- **SOURCE INFORMATION**:
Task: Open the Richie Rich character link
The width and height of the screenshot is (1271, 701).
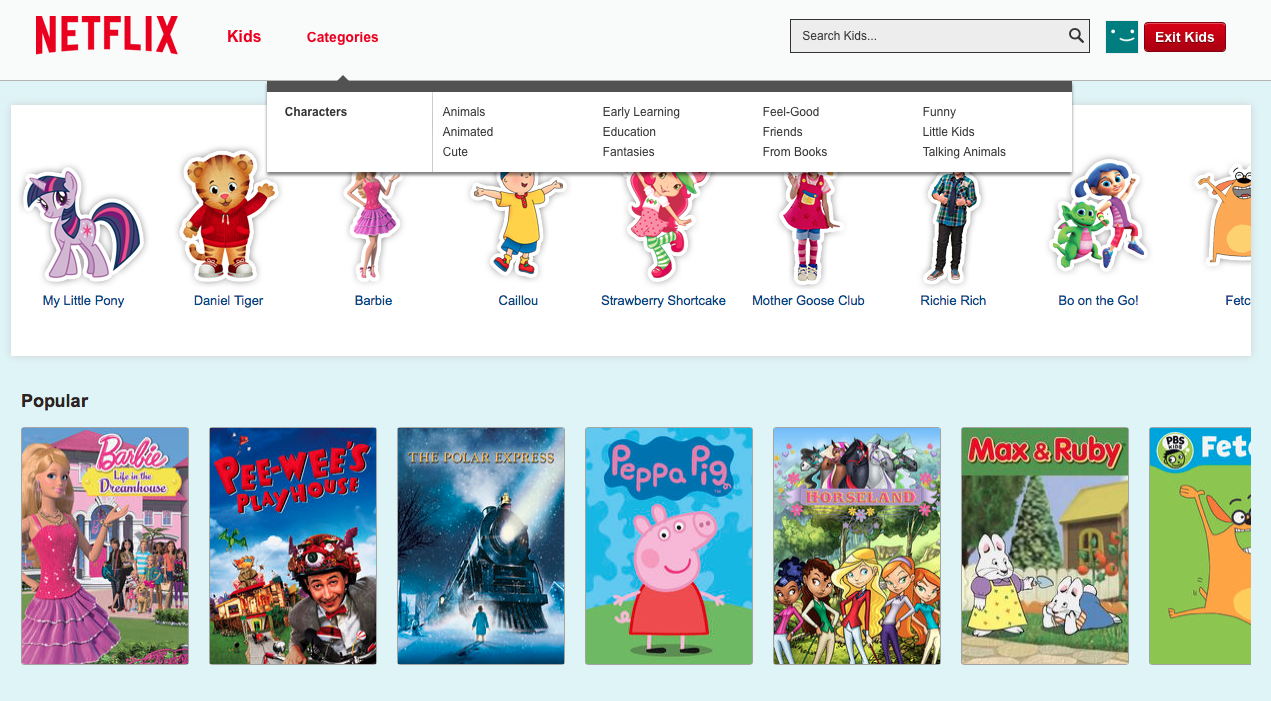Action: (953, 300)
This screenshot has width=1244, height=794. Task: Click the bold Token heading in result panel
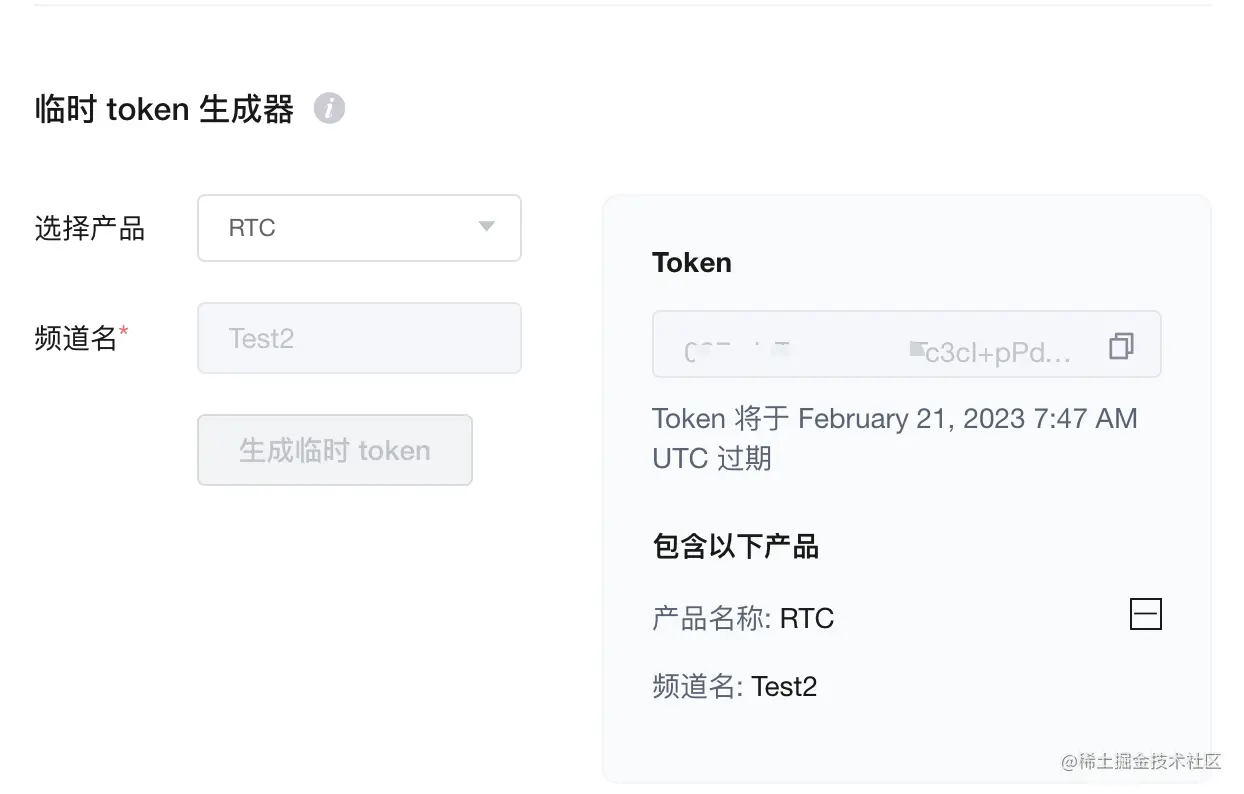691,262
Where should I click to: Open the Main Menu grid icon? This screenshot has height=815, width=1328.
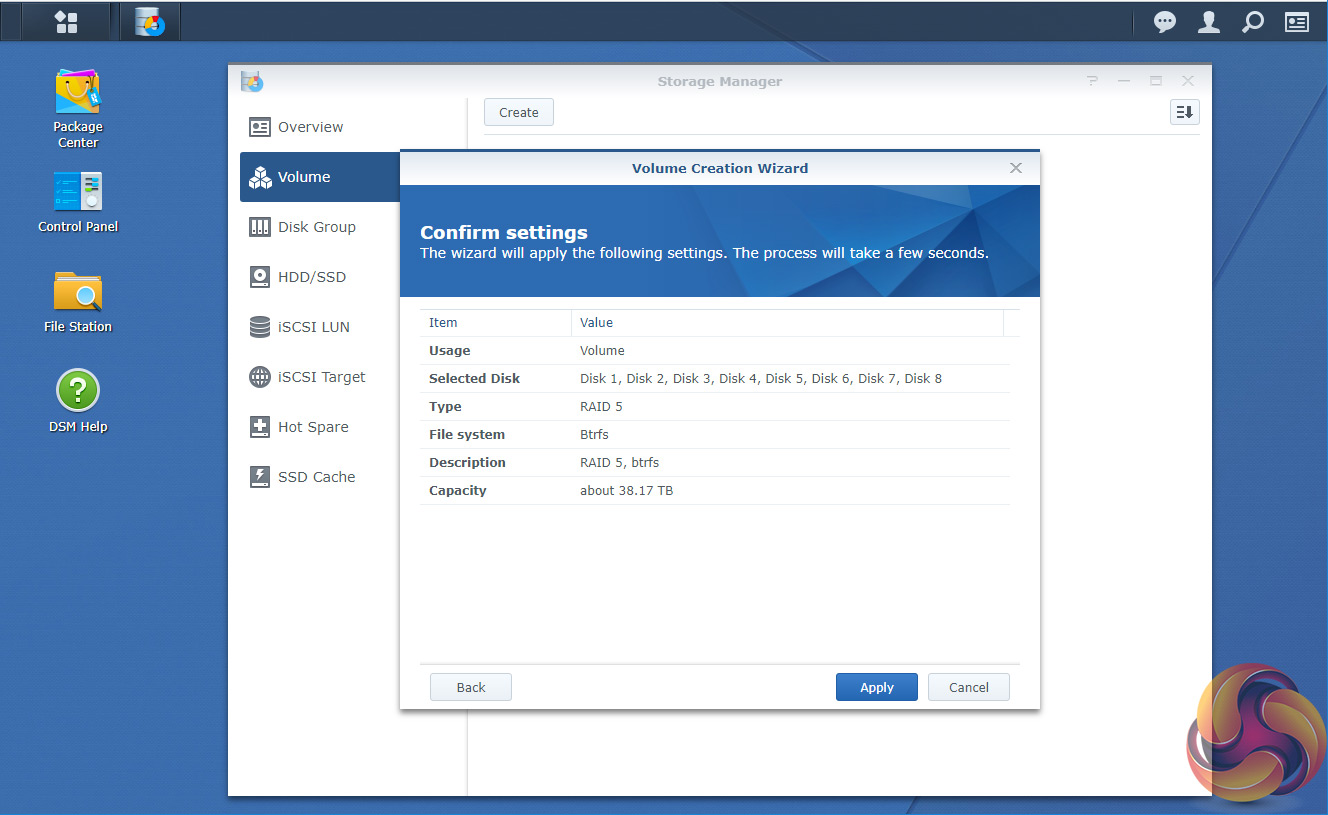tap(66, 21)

- **EXERCISE INSTRUCTIONS**:
Without including any pictures, print all of the material exactly as given.

- **PROBLEM SOLUTION**:
Task: Open the Richie Rich character link
The width and height of the screenshot is (1271, 701).
Action: (953, 300)
This screenshot has width=1244, height=794. Task: Click the bold Token heading in result panel
691,262
Where should I click to: Open the Main Menu grid icon? This screenshot has height=815, width=1328.
tap(66, 21)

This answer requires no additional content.